Background: Particulate matter (PM) exposure has been linked to increased risk of cardiovascular disease, possibly resulting from hypercoagulability and thrombosis. Lung and systemic inflammation resulting from PM inhalation may activate blood coagulation, but mechanisms for PM-related hypercoagulability are still largely unknown.
Objectives: To identify coagulation mechanisms activated by PM in a population with well-characterized exposure.

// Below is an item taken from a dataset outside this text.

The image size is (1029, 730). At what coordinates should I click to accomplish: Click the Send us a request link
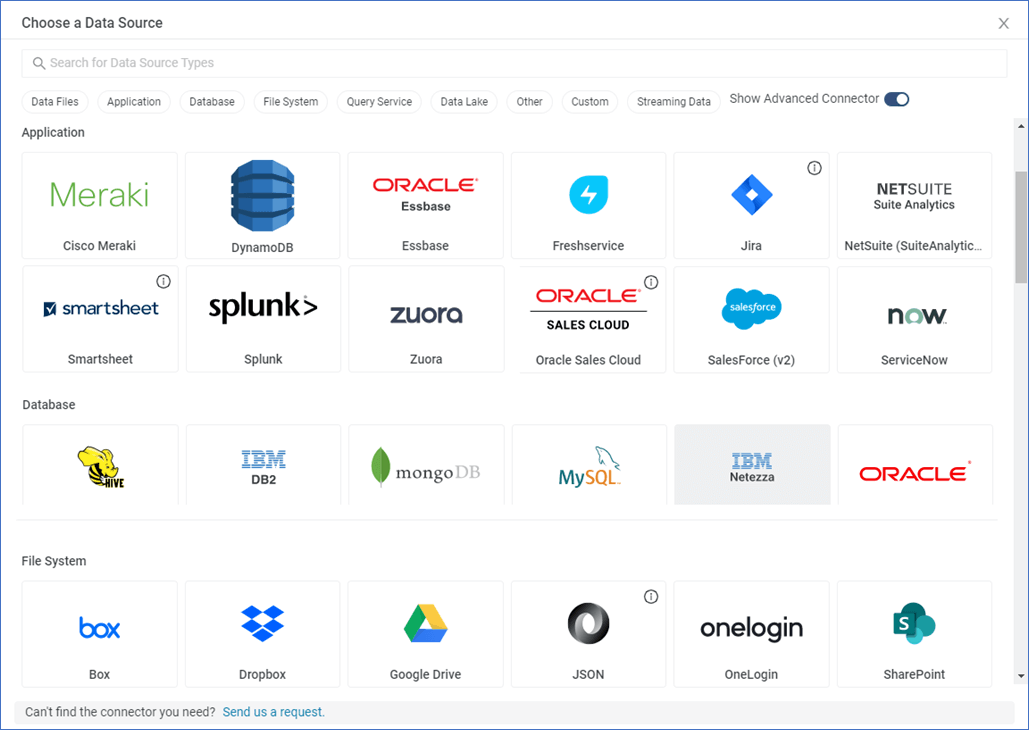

Methods: We measured prothrombin time (PT), activated partial thromboplastin time, endogenous thrombin potentials (ETPs) with/without exogenous triggers and with/without soluble thrombomodulin, tissue-type plasminogen activator (t-PA) antigen, D-dimer and C-reactive protein (CRP) in 37 workers in a steel production plant with well-characterized exposure to PM with aerodynamic diameter of < 1 mum (PM(1)) and coarse PM (PM(10) - PM(1)). Blood samples were collected from each subject on the first (baseline) and last (postexposure) day of a 4-day work week. We analyzed differences between baseline and postexposure levels using a paired Student's t-test. We fitted multivariate mixed-regression models to estimate the associations of interquartile range PM(1) and coarse PM exposure with parameter levels.

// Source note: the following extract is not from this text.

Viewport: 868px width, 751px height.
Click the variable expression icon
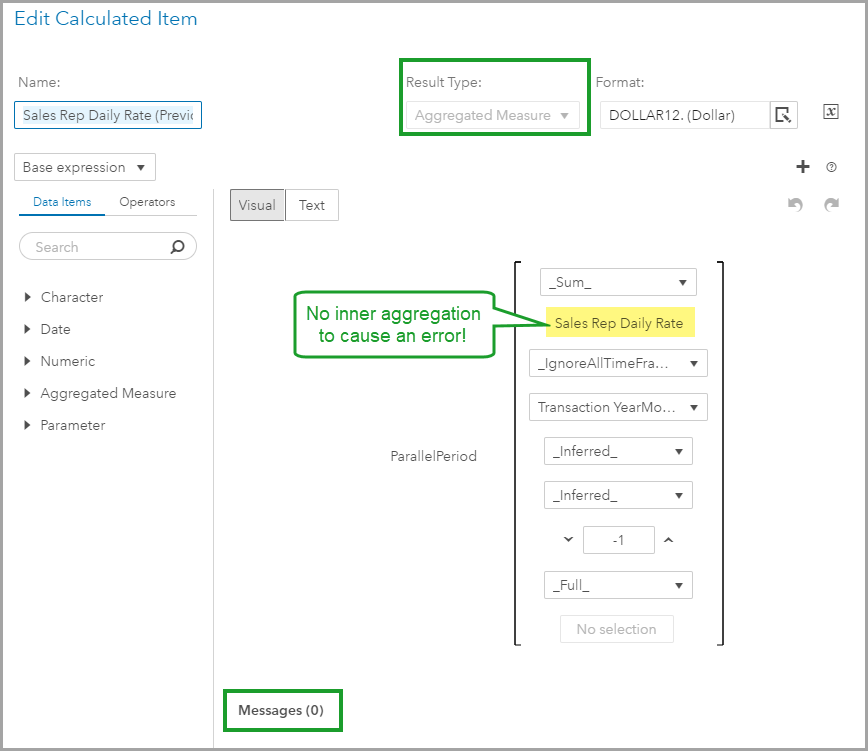click(x=830, y=112)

Results: None of the parameters showed any significant changes from baseline in postexposure samples. However, exposure levels were associated with shorter PT (beta[PM(1)] = -0.33 s, P = 0.08; beta[PM(coarse)] = - 0.33 s, P = 0.01), and higher ETP without exogenous triggers and with thrombomodulin (beta[PM(1)] = + 99 nm min, P = 0.02; beta[PM(coarse)] = + 66 nm min, P = 0.05), t-PA (beta[PM(1)] = + 0.72 ng mL(-1), P = 0.01; beta[PM(coarse)] = + 0.88 ng mL(-1), P = 0.04), and CRP (beta[PM(1)] = + 0.59 mg L(-1), P = 0.03; beta[PM(coarse)] = + 0.48 mg L(-1), P = 0.01).
Conclusions: PM exposure did not show any short-term effect within the week of the study. The association of PM exposure with PT, ETP and CRP provides some evidence of long-term effects on inflammation and coagulation.